Kanellakis died on December 20, 1995, together with his wife, Maria Teresa Otoya, and their two children, Alexandra and Stephanos, in the crash of American Airlines Flight 965 while en route to an annual holiday reunion with his wife's family.

Research and academic service

His scientific contributions lie in the fields of database theory—comprising work on deductive databases, object-oriented databases, and constraint databases—as well as in fault-tolerant distributed computation and in type theory.
While at Brown, he supervised seven Ph.D. theses there and one at MIT.
He participated in the program committees of numerous editions of international meetings, including
PODS,
VLDB,
LICS,
STOC,
FOCS,
STACS, and
PODC.
He served as editorial advisor to the scientific journals
Information and Computation,
SIAM Journal on Computing,
Theoretical Computer Science,
ACM Transactions on Database Systems,
Journal of Logic Programming,
Chicago Journal of Theoretical Computer Science, and
Applied Mathematics Letters.
Together with Alex Shvartsman, they co-authored the monograph Fault-Tolerant Parallel Computation. At the time of his death, the book was still incomplete.

In memoriam

Awards

In 1996, the Association for Computing Machinery instituted the Paris Kanellakis Theory and Practice Award, which is granted yearly to honor "specific theoretical accomplishments that have had a significant and demonstrable effect on the practice of computing". Past recipients include
Leonard Adleman, Whitfield Diffie, Martin Hellman, Ralph Merkle, Ron Rivest, and Adi Shamir,
Abraham Lempel and Jacob Ziv,
Randy Bryant, Edmund Clarke, E. Allen Emerson, and Ken McMillan,
Danny Sleator and Robert Tarjan,
Narendra Karmarkar,
Eugene Myers,
Peter Franaszek,
Gary Miller, Michael Rabin,
Robert Solovay, and Volker Strassen,
Yoav Freund and Robert Schapire,
Gerard Holzmann, Robert Kurshan, Moshe Vardi, and
Pierre Wolper,
Robert Brayton,
Bruno Buchberger,
Corinna Cortes and Vladimir Vapnik,
Mihir Bellare and Phillip Rogaway,
Kurt Mehlhorn,
Hanan Samet,
Andrei Broder, Moses Charikar, and Piotr Indyk, and
Robert Blumofe and Charles Leiserson.
After donations from Kanellakis's parents, three graduate fellowships and a prize have been established in his memory at the three institutions where he studied and worked: Brown, MIT, and NTUA.

Events

In 1996, the Computer Science Department at Brown declared its 17th Industrial Partners Program symposium a celebration of Kanellakis's research career, inviting lectures by some of his co-authors.

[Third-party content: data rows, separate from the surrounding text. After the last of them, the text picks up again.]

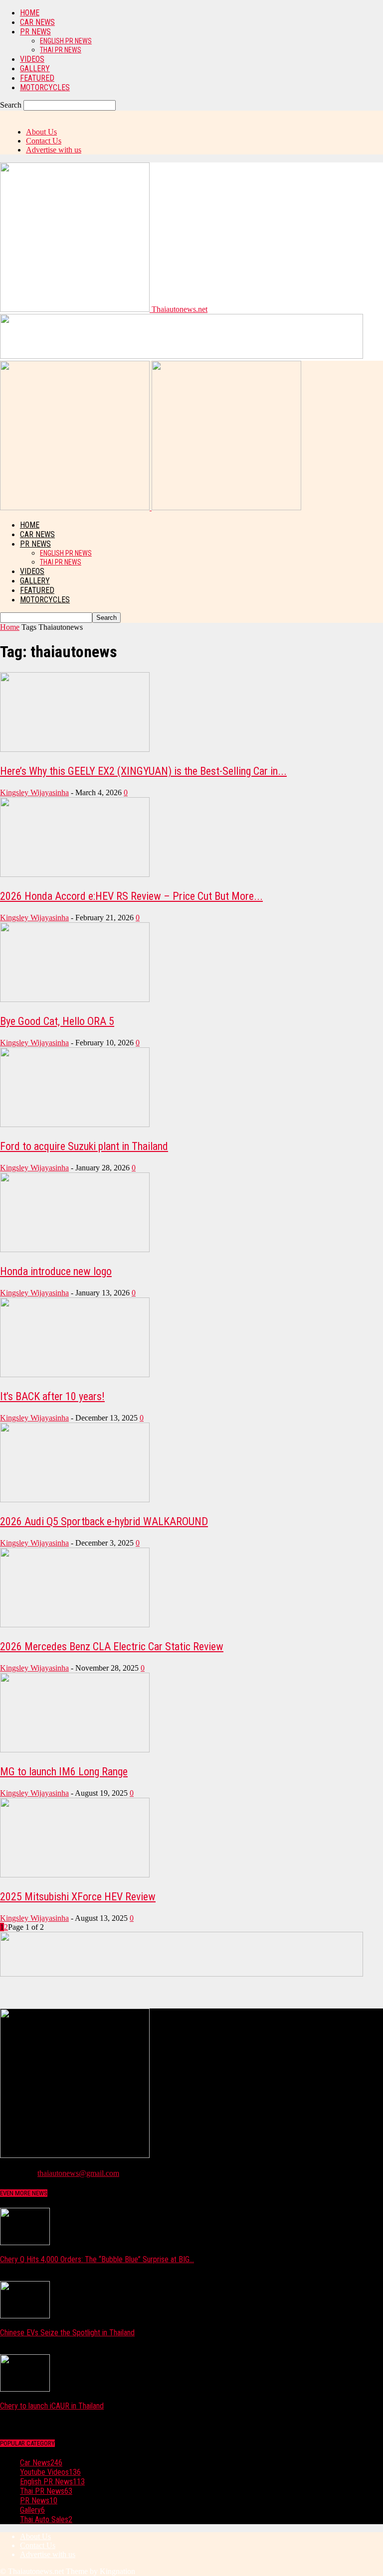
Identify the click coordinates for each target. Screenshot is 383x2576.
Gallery (35, 68)
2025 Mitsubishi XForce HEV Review (78, 1896)
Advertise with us (53, 149)
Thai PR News (60, 50)
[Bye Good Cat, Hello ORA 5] (75, 999)
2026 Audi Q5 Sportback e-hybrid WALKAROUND (104, 1521)
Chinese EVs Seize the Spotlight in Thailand (67, 2332)
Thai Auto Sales (46, 2519)
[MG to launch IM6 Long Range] (75, 1749)
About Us (41, 132)
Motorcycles (45, 87)
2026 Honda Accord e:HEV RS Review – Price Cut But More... (131, 896)
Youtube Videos (50, 2472)
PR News (35, 31)
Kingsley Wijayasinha (34, 792)
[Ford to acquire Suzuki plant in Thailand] (75, 1124)
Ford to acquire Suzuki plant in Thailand (84, 1146)
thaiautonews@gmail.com (78, 2173)
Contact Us (43, 141)
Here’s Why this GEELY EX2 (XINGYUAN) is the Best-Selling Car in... (143, 771)
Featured (37, 78)
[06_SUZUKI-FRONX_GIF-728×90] (181, 356)
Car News (41, 2462)
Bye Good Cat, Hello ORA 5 (57, 1021)
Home (29, 12)
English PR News (66, 41)
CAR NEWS (37, 22)
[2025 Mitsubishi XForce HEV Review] (75, 1874)
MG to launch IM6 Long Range (64, 1771)
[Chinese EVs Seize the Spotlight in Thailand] (25, 2315)
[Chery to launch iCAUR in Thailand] (25, 2389)
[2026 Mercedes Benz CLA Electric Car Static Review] (75, 1624)
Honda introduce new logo (56, 1271)
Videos (32, 59)
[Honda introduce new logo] (75, 1249)
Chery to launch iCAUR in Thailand (52, 2406)
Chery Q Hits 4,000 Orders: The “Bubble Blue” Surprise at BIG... (97, 2259)
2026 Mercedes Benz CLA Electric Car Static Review (111, 1646)
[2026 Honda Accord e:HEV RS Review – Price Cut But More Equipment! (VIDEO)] (75, 874)
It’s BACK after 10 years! (52, 1396)
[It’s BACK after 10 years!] (75, 1374)
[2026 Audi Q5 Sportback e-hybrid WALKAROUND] (75, 1499)
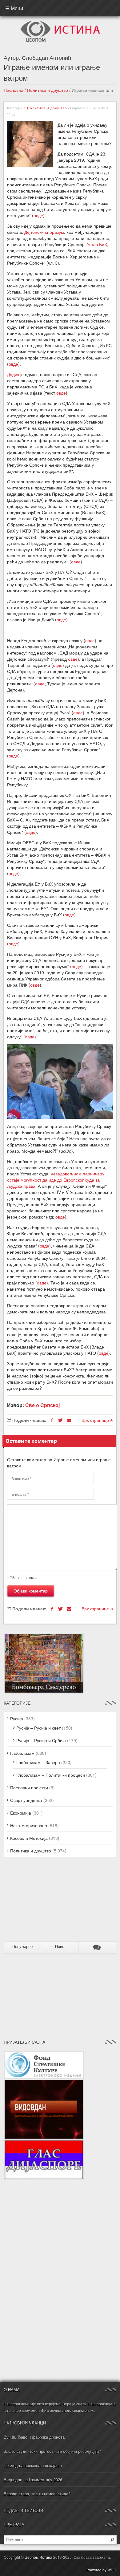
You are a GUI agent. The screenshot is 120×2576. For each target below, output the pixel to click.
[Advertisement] (42, 1901)
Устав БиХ (97, 244)
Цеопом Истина (38, 2557)
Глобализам (22, 1753)
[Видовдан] (44, 2082)
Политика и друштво (47, 90)
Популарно (22, 1946)
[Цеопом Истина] (60, 22)
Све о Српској (42, 1405)
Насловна (13, 90)
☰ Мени (14, 8)
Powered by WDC (101, 2569)
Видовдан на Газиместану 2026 (33, 2479)
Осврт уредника (26, 1800)
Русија (16, 1718)
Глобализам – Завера (38, 1762)
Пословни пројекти (29, 1787)
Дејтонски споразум (44, 232)
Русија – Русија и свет (38, 1728)
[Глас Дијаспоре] (44, 2143)
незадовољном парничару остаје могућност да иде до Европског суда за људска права (55, 1179)
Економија (20, 1813)
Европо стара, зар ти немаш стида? (37, 2494)
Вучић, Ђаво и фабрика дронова (34, 2437)
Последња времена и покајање (33, 2465)
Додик (13, 374)
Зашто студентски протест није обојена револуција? (52, 2451)
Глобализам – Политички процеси (50, 1775)
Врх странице (96, 1420)
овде (38, 215)
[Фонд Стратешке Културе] (44, 2054)
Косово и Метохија (29, 1838)
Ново (59, 1946)
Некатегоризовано (28, 1825)
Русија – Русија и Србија (41, 1740)
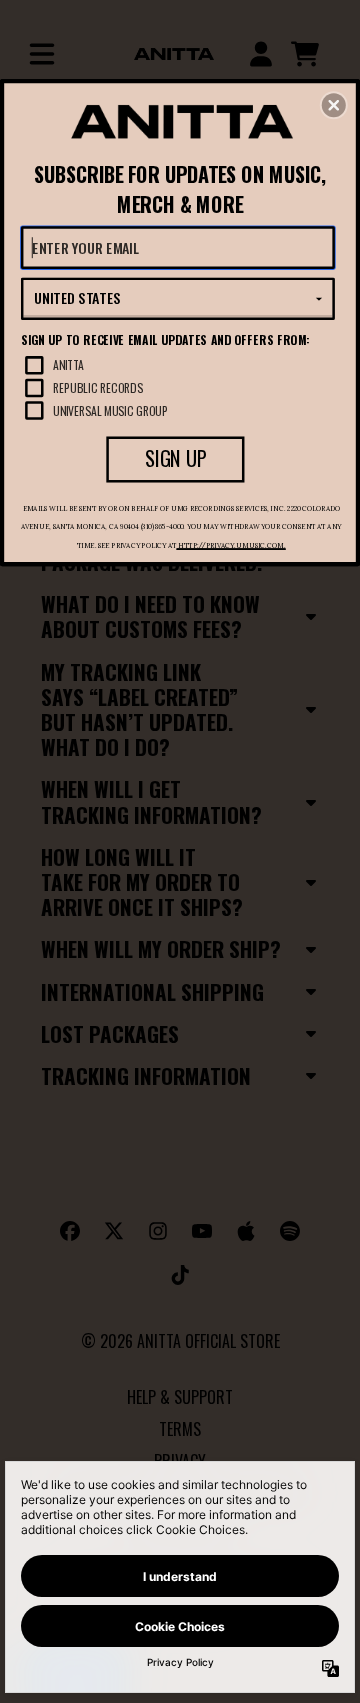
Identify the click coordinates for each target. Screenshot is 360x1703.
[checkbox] (180, 365)
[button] (334, 105)
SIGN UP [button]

Several meetings scheduled for 1996 and 1997, in some of which Kanellakis had been expected to participate in various roles, modified their programs to honor his memory and/or dedicated their proceedings to it.

In 2002, the first Hellenic Data Management Symposium was held in his memory. In 2003, the meeting Principles of Computing & Knowledge: Paris C. Kanellakis Memorial Workshop was organized on the occasion of his 50th birthday.
In 2001, the Computer Science Department at Brown inaugurated the annual Paris Kanellakis Memorial Lecture, which is usually presented late in the fall semester, often by former co-authors and colleagues of Kanellakis. Past lectures were given by
Arvind,
Cynthia Dwork,
Anna Karlin,
Richard Karp,
Jon Kleinberg,
Nancy Lynch,
John Mitchell,
Eugene Myers,
Christos Papadimitriou,
Michael Rabin,
Daniel Spielman,
Moshe Vardi,
Mihalis Yannakakis, and
Andrew Yao.

Other

In the few years after Kanellakis's death, several scientific journals published technical obituaries of him and/or dedicated an issue to his memory.
Individual authors dedicated their doctorate theses
or papers.
In 1996, a Norway maple tree was planted in memory of Kanellakis and his family in Lincoln Field at Brown. The following year, the Department of Computer Science renamed its library in his honor. The sculpture Horizon by , commissioned by Kanellakis's parents in their son's and his family's memory, was installed near Liya, Corinthia in Greece, on family-owned land which has been donated to SOS Children's Villages.